__Saved entries__
══════════
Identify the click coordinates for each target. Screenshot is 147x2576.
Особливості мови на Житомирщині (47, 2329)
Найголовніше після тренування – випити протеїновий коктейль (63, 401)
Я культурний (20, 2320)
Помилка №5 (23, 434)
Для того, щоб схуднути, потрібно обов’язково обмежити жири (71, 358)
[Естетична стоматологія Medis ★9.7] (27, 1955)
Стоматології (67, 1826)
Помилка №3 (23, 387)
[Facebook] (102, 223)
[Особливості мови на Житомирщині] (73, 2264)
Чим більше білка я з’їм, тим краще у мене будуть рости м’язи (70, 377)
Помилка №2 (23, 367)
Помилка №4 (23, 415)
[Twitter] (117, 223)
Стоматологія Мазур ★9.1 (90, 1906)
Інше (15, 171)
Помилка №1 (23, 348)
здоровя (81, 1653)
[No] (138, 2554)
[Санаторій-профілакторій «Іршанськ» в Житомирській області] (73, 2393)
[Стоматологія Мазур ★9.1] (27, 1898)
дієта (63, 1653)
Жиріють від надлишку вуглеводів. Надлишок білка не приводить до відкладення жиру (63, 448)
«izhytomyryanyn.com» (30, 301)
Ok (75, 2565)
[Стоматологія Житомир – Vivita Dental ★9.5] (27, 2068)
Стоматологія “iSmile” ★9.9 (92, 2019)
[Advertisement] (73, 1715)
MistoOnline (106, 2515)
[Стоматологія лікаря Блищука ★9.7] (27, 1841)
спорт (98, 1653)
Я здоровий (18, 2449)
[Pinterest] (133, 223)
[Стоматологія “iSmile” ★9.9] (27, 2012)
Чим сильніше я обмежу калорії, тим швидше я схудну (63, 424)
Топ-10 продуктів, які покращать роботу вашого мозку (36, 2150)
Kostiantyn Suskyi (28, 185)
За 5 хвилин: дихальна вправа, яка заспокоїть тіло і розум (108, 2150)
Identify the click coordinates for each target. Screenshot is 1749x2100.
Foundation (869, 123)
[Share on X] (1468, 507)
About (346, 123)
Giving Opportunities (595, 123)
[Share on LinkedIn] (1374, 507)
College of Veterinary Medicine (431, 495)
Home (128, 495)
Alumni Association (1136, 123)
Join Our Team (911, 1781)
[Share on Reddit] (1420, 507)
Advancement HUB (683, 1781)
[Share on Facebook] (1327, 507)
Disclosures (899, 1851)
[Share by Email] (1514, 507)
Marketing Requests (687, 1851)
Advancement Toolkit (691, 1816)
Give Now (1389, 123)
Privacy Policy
══════════
__PROBLEM DESCRIPTION__
Give every line above again, word for word.

__SOLUTION__
Identify the click coordinates for each target. Screenshot is 147x2576.
Особливості мови на Житомирщині (47, 2329)
Найголовніше після тренування – випити протеїновий коктейль (63, 401)
Я культурний (20, 2320)
Помилка №5 (23, 434)
Для того, щоб схуднути, потрібно обов’язково обмежити жири (71, 358)
[Естетична стоматологія Medis ★9.7] (27, 1955)
Стоматології (67, 1826)
Помилка №3 (23, 387)
[Facebook] (102, 223)
[Особливості мови на Житомирщині] (73, 2264)
Чим більше білка я з’їм, тим краще у мене будуть рости м’язи (70, 377)
Помилка №2 (23, 367)
Помилка №4 (23, 415)
[Twitter] (117, 223)
Стоматологія Мазур ★9.1 (90, 1906)
Інше (15, 171)
Помилка №1 (23, 348)
здоровя (81, 1653)
[No] (138, 2554)
[Санаторій-профілакторій «Іршанськ» в Житомирській області] (73, 2393)
[Стоматологія Мазур ★9.1] (27, 1898)
дієта (63, 1653)
Жиріють від надлишку вуглеводів. Надлишок білка не приводить до відкладення жиру (63, 448)
«izhytomyryanyn.com» (30, 301)
Ok (75, 2565)
[Стоматологія Житомир – Vivita Dental ★9.5] (27, 2068)
Стоматологія “iSmile” ★9.9 (92, 2019)
[Advertisement] (73, 1715)
MistoOnline (106, 2515)
[Стоматологія лікаря Блищука ★9.7] (27, 1841)
спорт (98, 1653)
Я здоровий (18, 2449)
[Pinterest] (133, 223)
[Стоматологія “iSmile” ★9.9] (27, 2012)
Чим сильніше я обмежу калорії, тим швидше я схудну (63, 424)
Топ-10 продуктів, які покращать роботу вашого мозку (36, 2150)
Kostiantyn Suskyi (28, 185)
За 5 хвилин: дихальна вправа, яка заспокоїть тіло і розум (108, 2150)
Identify the click coordinates for each target. Screenshot is 1749x2100.
Foundation (869, 123)
[Share on X] (1468, 507)
About (346, 123)
Giving Opportunities (595, 123)
[Share on LinkedIn] (1374, 507)
College of Veterinary Medicine (431, 495)
Home (128, 495)
Alumni Association (1136, 123)
Join Our Team (911, 1781)
[Share on Reddit] (1420, 507)
Advancement HUB (683, 1781)
[Share on Facebook] (1327, 507)
Disclosures (899, 1851)
[Share by Email] (1514, 507)
Marketing Requests (687, 1851)
Advancement Toolkit (691, 1816)
Give Now (1389, 123)
Privacy Policy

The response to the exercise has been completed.